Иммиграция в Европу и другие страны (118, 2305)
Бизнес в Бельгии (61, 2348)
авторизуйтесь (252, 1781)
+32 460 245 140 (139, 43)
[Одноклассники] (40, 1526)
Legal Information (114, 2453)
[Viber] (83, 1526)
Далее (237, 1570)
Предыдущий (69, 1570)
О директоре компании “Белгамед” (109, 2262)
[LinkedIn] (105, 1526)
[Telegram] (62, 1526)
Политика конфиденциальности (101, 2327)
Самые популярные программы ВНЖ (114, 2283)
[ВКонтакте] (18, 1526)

--

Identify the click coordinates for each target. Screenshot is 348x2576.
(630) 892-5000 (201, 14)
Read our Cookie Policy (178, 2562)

## What the task requires
Where the line holding "Иммиграция в Европу" appears in the listing above, start reproducing exactly, and end with the line holding "[ВКонтакте] (18, 1526)".

## Reply
Иммиграция в Европу и другие страны (118, 2305)
Бизнес в Бельгии (61, 2348)
авторизуйтесь (252, 1781)
+32 460 245 140 (139, 43)
[Одноклассники] (40, 1526)
Legal Information (114, 2453)
[Viber] (83, 1526)
Далее (237, 1570)
Предыдущий (69, 1570)
О директоре компании “Белгамед” (109, 2262)
[LinkedIn] (105, 1526)
[Telegram] (62, 1526)
Политика конфиденциальности (101, 2327)
Самые популярные программы ВНЖ (114, 2283)
[ВКонтакте] (18, 1526)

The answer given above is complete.